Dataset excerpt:
(begin)

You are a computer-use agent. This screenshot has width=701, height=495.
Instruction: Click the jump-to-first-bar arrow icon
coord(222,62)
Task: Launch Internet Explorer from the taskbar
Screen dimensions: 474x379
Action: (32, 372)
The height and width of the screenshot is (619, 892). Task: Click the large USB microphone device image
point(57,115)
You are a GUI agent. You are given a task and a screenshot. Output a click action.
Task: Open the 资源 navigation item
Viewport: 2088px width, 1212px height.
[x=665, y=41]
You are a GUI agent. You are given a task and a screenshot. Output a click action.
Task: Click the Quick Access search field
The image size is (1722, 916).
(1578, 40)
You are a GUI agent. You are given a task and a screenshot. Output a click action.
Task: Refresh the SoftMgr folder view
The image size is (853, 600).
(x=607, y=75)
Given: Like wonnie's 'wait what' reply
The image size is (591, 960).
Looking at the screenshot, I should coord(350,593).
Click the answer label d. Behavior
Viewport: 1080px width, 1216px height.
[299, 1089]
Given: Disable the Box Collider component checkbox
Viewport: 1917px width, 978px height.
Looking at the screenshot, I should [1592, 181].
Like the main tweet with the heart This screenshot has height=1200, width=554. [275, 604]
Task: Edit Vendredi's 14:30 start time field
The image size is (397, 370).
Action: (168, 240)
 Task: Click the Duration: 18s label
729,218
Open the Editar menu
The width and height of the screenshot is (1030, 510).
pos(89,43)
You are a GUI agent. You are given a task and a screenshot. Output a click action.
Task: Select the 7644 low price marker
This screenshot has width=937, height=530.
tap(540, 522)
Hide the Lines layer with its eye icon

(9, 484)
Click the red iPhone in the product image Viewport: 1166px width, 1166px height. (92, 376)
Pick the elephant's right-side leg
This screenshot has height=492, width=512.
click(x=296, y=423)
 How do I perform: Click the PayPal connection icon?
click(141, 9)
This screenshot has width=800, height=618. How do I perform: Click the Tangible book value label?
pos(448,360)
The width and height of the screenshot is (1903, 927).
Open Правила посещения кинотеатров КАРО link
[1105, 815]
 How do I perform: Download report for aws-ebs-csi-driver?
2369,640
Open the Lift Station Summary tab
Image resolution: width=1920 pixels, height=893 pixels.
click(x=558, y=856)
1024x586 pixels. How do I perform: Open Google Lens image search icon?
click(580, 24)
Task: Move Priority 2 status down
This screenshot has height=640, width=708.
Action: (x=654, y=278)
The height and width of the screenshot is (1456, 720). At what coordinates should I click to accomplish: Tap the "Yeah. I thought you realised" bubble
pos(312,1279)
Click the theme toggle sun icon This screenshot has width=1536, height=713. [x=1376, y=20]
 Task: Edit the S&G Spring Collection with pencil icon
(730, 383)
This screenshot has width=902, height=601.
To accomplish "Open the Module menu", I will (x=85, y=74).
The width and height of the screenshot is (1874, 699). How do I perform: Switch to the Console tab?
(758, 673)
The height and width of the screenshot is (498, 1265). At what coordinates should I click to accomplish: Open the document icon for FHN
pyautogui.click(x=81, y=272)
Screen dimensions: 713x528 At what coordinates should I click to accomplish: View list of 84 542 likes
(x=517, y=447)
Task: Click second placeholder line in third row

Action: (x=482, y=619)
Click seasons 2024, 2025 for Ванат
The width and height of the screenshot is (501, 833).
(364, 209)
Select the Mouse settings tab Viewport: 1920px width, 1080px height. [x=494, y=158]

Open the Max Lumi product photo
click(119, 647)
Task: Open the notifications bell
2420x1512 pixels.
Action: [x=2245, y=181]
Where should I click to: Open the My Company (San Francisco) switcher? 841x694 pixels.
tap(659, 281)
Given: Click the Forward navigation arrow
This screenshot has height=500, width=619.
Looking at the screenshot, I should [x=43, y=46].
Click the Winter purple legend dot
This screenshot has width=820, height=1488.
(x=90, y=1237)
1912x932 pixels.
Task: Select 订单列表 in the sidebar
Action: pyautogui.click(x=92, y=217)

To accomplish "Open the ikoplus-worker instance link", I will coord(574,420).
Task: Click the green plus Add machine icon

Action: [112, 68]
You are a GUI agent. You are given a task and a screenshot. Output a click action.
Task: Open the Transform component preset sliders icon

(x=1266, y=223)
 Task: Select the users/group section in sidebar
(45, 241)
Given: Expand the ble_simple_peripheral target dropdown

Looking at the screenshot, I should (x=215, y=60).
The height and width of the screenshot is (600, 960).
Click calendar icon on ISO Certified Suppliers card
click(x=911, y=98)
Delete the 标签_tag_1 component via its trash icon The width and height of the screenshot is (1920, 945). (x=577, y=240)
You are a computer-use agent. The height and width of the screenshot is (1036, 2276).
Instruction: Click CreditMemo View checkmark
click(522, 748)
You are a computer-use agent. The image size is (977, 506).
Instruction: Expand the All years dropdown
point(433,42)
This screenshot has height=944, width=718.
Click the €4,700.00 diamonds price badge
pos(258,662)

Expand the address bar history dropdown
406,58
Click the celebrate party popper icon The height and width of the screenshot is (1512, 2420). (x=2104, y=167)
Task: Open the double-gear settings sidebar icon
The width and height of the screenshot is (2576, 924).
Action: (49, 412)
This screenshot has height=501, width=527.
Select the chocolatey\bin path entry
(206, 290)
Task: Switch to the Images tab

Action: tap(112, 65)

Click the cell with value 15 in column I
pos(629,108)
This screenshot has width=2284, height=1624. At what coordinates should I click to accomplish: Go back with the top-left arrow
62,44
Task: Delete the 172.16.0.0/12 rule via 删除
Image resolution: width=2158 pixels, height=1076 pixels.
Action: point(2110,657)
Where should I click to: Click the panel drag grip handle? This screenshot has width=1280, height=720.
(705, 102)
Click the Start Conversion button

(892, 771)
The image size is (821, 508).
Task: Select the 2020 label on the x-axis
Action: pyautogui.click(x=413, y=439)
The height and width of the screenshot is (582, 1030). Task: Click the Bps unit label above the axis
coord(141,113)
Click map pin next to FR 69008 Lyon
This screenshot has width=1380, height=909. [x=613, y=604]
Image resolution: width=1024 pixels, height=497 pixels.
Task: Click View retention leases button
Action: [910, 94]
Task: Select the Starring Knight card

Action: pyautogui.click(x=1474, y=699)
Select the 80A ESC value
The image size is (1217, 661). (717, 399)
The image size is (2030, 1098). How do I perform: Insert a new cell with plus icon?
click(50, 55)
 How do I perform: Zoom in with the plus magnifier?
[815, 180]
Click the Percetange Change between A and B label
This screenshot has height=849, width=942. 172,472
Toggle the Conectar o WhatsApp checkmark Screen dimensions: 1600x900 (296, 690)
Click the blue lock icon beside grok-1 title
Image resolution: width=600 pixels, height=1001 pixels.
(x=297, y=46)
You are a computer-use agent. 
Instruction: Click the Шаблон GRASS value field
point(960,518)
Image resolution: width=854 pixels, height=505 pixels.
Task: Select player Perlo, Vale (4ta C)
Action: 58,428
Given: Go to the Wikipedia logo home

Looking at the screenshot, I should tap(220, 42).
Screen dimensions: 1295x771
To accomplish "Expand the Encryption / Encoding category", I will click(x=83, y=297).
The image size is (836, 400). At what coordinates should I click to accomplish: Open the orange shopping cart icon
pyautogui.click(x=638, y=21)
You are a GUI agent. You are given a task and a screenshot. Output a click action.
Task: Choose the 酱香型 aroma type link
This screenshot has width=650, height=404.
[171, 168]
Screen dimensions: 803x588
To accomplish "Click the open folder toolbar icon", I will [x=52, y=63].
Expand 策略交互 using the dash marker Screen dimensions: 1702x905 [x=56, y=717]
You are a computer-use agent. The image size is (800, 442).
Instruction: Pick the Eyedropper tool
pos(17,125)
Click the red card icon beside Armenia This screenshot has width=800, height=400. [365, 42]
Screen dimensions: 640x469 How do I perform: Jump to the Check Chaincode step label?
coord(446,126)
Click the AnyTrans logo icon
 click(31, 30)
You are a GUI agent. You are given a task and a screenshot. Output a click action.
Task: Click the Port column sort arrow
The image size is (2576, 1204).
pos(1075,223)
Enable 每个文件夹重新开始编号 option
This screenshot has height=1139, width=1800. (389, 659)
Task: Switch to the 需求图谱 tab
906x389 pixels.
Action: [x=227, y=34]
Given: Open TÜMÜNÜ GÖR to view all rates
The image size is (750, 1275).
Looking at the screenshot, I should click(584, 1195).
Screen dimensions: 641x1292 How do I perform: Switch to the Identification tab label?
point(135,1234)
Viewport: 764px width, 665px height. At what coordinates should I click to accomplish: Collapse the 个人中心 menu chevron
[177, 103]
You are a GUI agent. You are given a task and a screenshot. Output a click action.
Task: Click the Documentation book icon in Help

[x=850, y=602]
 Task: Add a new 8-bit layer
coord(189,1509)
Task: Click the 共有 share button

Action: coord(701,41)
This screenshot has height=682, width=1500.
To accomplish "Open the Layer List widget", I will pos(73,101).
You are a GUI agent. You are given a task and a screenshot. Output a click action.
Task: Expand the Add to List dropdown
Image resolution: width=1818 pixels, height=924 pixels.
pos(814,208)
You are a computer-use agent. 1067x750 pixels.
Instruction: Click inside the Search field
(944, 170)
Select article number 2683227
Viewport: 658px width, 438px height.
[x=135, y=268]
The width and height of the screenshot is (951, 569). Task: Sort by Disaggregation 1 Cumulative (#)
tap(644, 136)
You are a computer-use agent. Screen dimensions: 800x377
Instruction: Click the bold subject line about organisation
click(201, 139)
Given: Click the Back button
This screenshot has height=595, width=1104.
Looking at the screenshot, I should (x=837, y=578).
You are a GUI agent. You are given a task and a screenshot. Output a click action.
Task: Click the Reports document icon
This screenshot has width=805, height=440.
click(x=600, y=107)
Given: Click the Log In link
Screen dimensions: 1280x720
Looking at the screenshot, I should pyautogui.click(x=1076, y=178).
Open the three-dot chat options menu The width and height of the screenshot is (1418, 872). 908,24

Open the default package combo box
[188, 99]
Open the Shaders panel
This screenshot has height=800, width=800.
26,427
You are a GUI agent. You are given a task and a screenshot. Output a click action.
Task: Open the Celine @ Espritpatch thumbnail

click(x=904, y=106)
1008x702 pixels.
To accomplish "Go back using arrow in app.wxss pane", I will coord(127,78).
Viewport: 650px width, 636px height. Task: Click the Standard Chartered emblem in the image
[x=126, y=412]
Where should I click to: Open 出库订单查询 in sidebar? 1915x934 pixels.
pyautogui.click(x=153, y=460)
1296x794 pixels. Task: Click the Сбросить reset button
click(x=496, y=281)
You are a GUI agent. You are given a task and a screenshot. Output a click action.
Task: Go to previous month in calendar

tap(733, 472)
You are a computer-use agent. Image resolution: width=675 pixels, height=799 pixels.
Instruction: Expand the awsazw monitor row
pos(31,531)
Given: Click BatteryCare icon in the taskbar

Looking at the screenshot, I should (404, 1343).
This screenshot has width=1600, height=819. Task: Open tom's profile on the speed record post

(end)

Work to be completed: Can you write out the material again, starting at the line containing "The height and width of the screenshot is (1456, 720)." and ending at the line containing "(x=517, y=447)", with "Console" switched to "Network" and nothing else changed?

The reply:
The height and width of the screenshot is (1456, 720). At what coordinates should I click to accomplish: Tap the "Yeah. I thought you realised" bubble
pos(312,1279)
Click the theme toggle sun icon This screenshot has width=1536, height=713. [x=1376, y=20]
 Task: Edit the S&G Spring Collection with pencil icon
(730, 383)
This screenshot has width=902, height=601.
To accomplish "Open the Module menu", I will (x=85, y=74).
The width and height of the screenshot is (1874, 699). How do I perform: Switch to the Network tab?
(758, 673)
The height and width of the screenshot is (498, 1265). At what coordinates should I click to accomplish: Open the document icon for FHN
pyautogui.click(x=81, y=272)
Screen dimensions: 713x528 At what coordinates should I click to accomplish: View list of 84 542 likes
(x=517, y=447)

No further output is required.